The Laras were concerned when she joined because they’d heard for years that women were being sexually harassed and assaulted in the military. They said their daughter hasn’t reported any incidents to them but they both agree that an outside agency should be investigating sex crimes in the military.

"We always need outside people looking in," Miguel Lara said. "Because the ones inside will always cover. They always will. It’s been happening for years. I feel bad for the ladies that went through it and didn’t get heard. And I feel that’s the best solution."

The event began under a sparkling clear blue sky. Some automobiles were decorated with balloons. Many had messages of support or the hashtag #IAmVanessaGuillen written on windows.

But most striking were the cars that carried on their windows the memories of betrayal, assault and lack of support servicewomen experienced in the military.

For example, on one truck window a woman wrote, "Hey 1SG. Remember all the comments about my ass and the things you would do to it? Remember ordering me to go up the stairs first to enjoy the view."

The Facebook event page explained that the event was meant to honor "SPC Vanessa Guillen and the many service members that have suffered from sexual assault/harassment!"

In order to maintain a safe distance, participants stayed in their cars and then slowly drive past the Guillen memorial.

"Flowers, Flags, Signs, etc will be accepted to add to the memorial," the organizers said. "Let’s show the Guillen Family that we stand with them to mourn Vanessa and demand her justice."

Around 10:30 a.m., hundreds of motorcyclists led the convoy on a 14-mile ride to Cafe Azteca, backing up traffic on the highway as people honked to show support.

Guillen was missing from Fort Hood for about 10 weeks before her mutilated body was found near the Leon River. The military says Specialist Aaron David Robinson killed her with a hammer at the base and convinced his girlfriend Cecily Aguilar to help him hide Guillen's body.

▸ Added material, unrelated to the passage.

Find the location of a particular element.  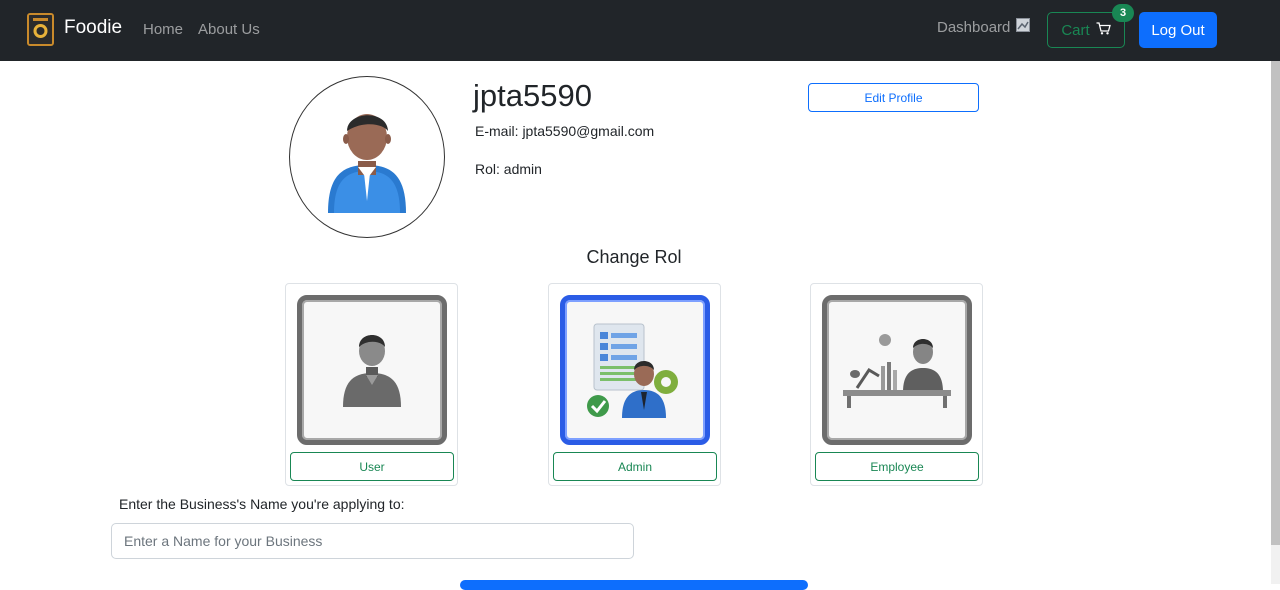

nav-link-dashboard: Dashboard is located at coordinates (984, 27).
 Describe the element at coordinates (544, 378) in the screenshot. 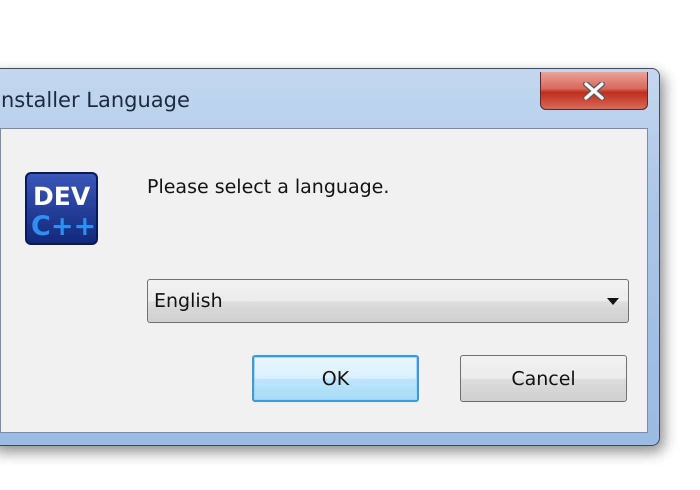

Guillen's family says she was sexually harassed by Robinson in the weeks leading up to her murder, but the Army says they've found no proof of that accusation.

The Army announced on Friday, July 10, that it would hire four civilian consultants to review the climate at Fort Hood and determine if it meets Army standards.

Officials said the independent review came as a direct result of concerns from Guillen’s family, Congress, and various Hispanic advocacy groups.

CORRECTION: A previous version of this story misstated in which military branch Sarah served. She was in the Army.